══ RECORDS SUPPLIED
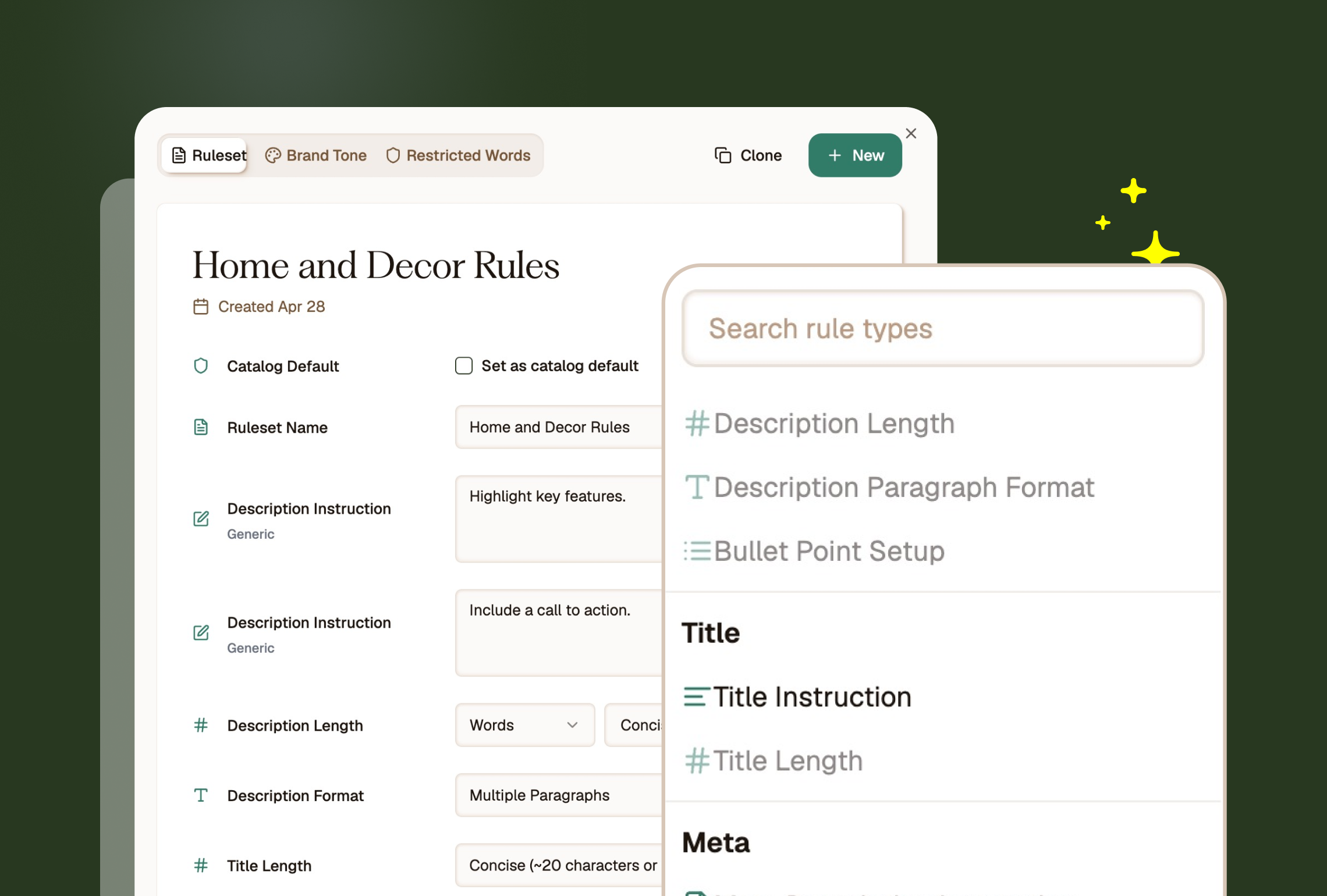
Task: Open the Words unit dropdown
Action: coord(524,725)
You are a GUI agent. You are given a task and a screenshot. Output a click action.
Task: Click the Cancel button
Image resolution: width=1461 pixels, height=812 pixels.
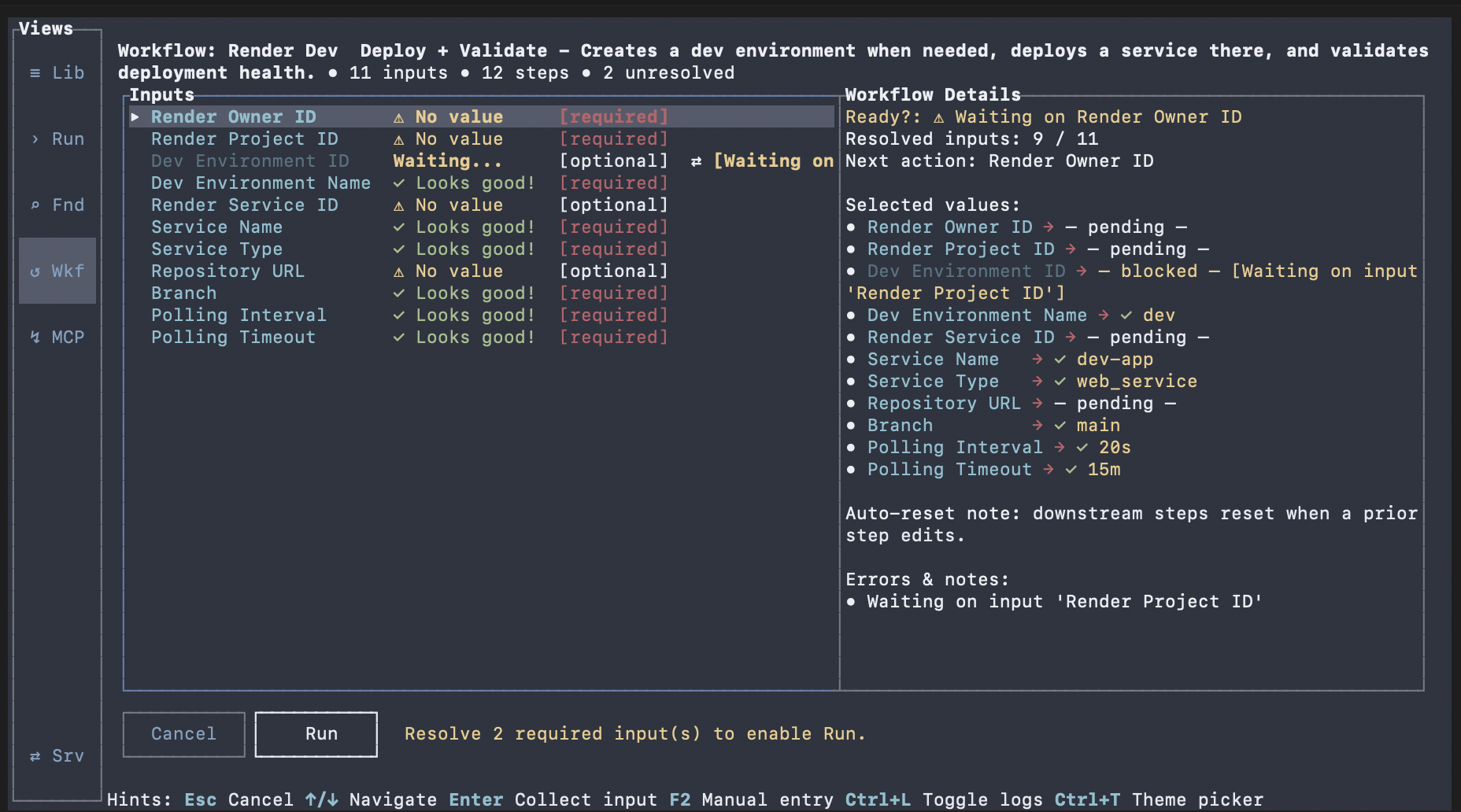pos(183,734)

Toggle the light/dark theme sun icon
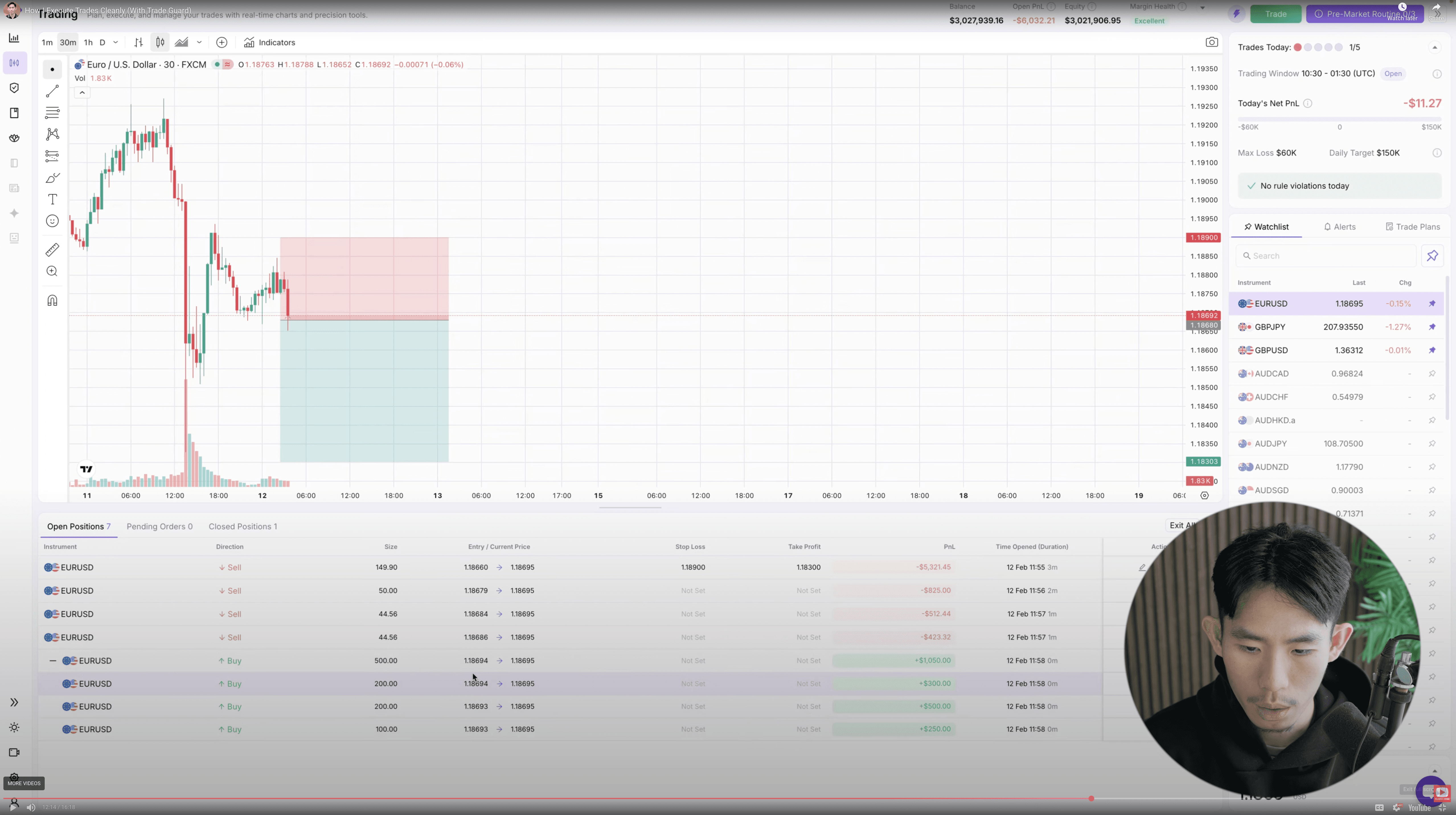click(14, 727)
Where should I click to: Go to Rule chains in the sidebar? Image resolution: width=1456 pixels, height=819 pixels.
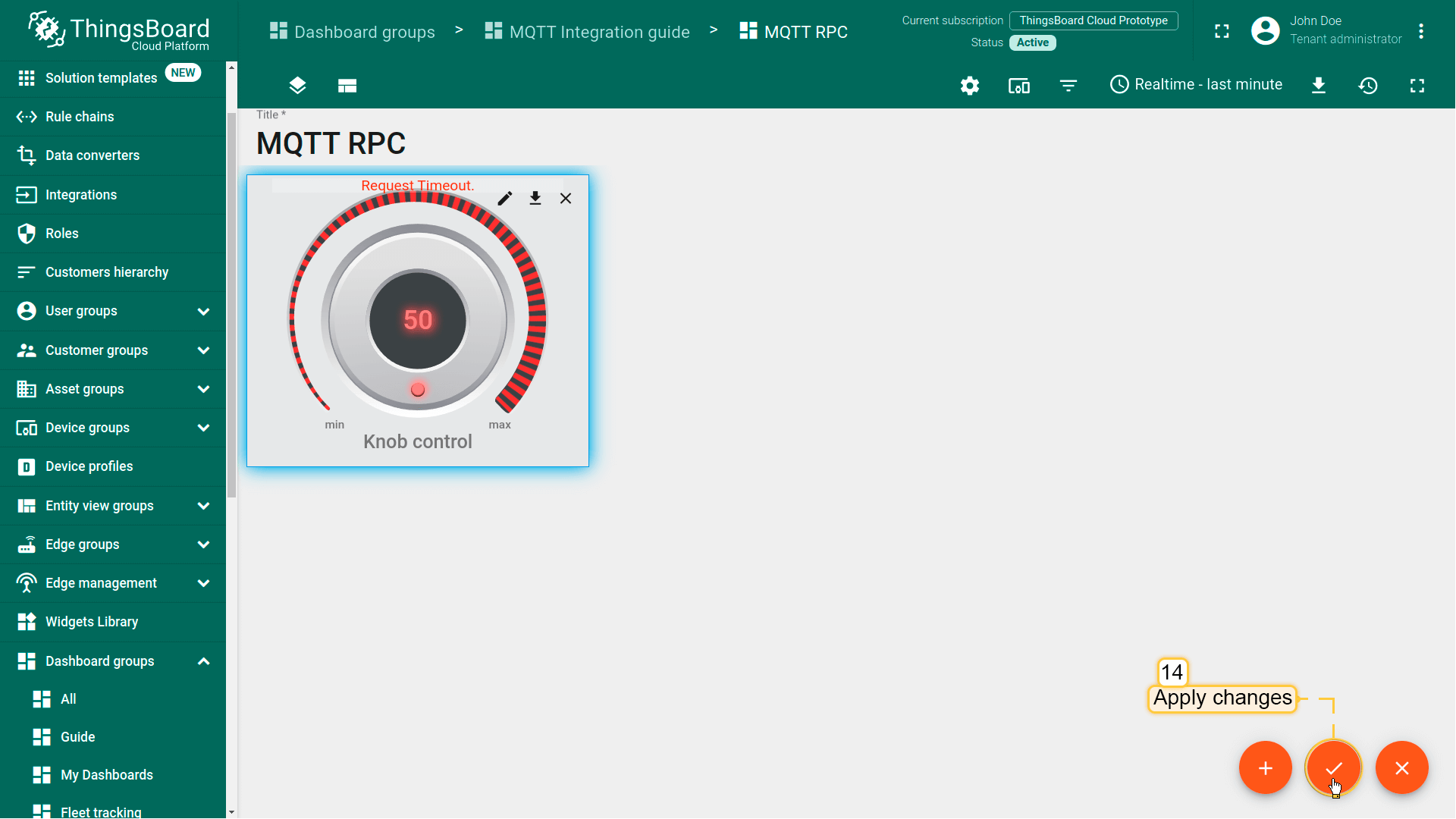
════
GOAL OF THE EXERCISE:
Output only the lines running from the one containing "Image resolution: width=1461" to the end of the records, inclusive and exact; skip the pictures.

TASK SOLUTION:
Image resolution: width=1461 pixels, height=812 pixels.
pos(183,734)

Toggle the light/dark theme sun icon
click(14, 727)
Where should I click to: Go to Rule chains in the sidebar? Image resolution: width=1456 pixels, height=819 pixels.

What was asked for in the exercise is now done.